▶ _ЗАДАНИЕ_: Проверьте по отрывку о природе современной рациональности, верны ли утверждения: (a) Юнг принадлежит к цеху алхимиков; (b) вопрос о первичности яйца или курицы остается неразрешенным; (c) Адорно сделал свое замечание в работе «К логике социальных наук». На каждое ответьте «да» или «нет» и дословно приведите решающие слова отрывка.

▶ _ТЕКСТ_:
Что здесь настораживает? Во-первых, тот же Фрейд оперирует не столько самим греческим мифом, сколько его современной, адаптированной интерпретацией, преломленной сквозь современный же рассудок (А.Ф.Лосев в 'Диалектике мифа' по аналогичному поводу отмечал: греческая мифология, пантеон выдуманы последующими исследователями, см. [190].(4)) Не только аналитики, но и массы обычных людей, входя в жизнь, воспитывая свой ум, память, воображение, знакомятся c мифами, сказками или былинами во вполне осовремененной версии, а нынешние дети и вовсе смотрят рекламные ролики, черепашек-ниндзя, Вольтронов, трансформеров или гоняют Змея Горыныча по дисплею компьютера. Аналогично, Юнг, конечно, не из цеха алхимиков и использует не столько их собственные, аутентично-невнятные категории, сколько транскрибированные современным же пониманием. Не иначе обстоит и с культур-антропологами, в связи с чем можно напомнить замечание Теодора Адорно в работе 'К логике социальных наук' о роковой опасности для социологии: впасть в несоответствие методов и предмета исследования (в картине как примитивных общин, с одной стороны, так и индустриального общества, с другой), вызвать противоречие между структурой и объектом социологии [417, S. 598]. Таким образом, непросто избавиться от впечатления, что в имплицитных указанным концепциям объяснениях генезиса и природы современной рациональности (в культуре ли, в социуме) мы встречаемся с незаметно или искусно вмонтированной тавтологией, idem per idem, когда в процессе доказательства используется то, что еще предстоит доказать, и модернистская рациональность объясняется в конечном счете через нее саму. Вопрос о первичности яйца или курицы оставлен неразрешенным. Ситуация напоминает ту, которую в начале века Эдмунд Гуссерль [115] подверг нелицеприятной критике (напомним, что в ответ на тогдашние претензии психологии занять место некоей сверхнауки, матери всех наук, не исключая и логику, Гуссерль остроумно заметил: а не использует ли заведомо психология, как наука, ту самую логику, происхождение и природу которой она силится объяснить?).

Извлеченные строки данных
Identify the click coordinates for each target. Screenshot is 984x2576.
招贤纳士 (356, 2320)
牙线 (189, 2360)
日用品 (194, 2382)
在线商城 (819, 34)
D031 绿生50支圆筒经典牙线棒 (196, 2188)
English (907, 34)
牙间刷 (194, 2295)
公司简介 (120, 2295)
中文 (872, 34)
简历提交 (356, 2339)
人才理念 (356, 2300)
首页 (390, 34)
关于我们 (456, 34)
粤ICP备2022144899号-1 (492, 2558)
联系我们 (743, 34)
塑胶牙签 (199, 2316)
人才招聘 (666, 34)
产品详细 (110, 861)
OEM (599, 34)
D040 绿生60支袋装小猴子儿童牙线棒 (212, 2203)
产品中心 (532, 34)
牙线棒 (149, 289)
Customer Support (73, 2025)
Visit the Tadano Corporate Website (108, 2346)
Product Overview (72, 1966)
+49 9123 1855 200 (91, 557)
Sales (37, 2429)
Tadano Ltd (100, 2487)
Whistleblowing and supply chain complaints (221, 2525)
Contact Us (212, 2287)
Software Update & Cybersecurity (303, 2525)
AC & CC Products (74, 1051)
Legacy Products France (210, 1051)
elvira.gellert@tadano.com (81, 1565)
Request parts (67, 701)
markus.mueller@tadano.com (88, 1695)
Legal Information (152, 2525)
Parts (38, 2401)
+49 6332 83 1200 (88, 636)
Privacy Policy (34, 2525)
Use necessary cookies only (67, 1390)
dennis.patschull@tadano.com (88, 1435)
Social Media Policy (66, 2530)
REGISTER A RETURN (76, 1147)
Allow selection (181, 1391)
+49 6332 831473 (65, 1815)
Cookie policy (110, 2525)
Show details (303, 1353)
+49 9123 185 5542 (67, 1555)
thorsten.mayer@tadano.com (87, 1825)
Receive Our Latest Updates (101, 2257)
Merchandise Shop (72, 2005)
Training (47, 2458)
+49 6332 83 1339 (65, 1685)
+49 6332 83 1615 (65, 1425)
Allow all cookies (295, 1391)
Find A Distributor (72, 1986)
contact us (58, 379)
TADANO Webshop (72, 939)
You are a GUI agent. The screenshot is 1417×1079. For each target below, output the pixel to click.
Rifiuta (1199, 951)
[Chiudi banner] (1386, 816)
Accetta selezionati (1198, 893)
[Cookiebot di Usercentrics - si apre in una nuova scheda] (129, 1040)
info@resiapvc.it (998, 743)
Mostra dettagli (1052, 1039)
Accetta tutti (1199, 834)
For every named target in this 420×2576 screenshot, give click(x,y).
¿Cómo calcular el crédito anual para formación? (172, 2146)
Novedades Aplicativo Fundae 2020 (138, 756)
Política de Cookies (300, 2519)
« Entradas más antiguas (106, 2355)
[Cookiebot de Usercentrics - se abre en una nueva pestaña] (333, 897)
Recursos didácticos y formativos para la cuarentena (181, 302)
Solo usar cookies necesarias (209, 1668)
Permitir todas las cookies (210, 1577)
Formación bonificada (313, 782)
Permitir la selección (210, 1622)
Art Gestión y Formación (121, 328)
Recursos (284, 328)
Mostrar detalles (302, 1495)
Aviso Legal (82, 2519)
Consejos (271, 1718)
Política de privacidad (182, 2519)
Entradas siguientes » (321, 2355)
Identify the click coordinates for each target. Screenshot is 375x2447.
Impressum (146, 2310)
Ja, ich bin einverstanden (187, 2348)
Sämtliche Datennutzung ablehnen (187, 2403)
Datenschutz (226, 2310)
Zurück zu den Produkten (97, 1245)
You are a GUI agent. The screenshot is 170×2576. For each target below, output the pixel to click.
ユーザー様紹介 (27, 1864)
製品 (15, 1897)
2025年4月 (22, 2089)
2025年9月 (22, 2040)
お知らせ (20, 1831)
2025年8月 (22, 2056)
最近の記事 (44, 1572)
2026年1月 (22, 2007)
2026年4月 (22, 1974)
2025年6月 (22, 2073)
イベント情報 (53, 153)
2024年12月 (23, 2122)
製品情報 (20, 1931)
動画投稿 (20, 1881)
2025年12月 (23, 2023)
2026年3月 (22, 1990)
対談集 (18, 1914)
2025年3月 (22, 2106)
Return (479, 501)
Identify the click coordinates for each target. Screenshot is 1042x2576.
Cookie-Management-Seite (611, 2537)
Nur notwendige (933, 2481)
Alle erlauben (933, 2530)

▶ _ОТВЕТ_:
(a) Нет: «Юнг, конечно, не из цеха алхимиков».
(b) Да: «Вопрос о первичности яйца или курицы оставлен неразрешенным».
(c) Да: «замечание Теодора Адорно в работе 'К логике социальных наук'».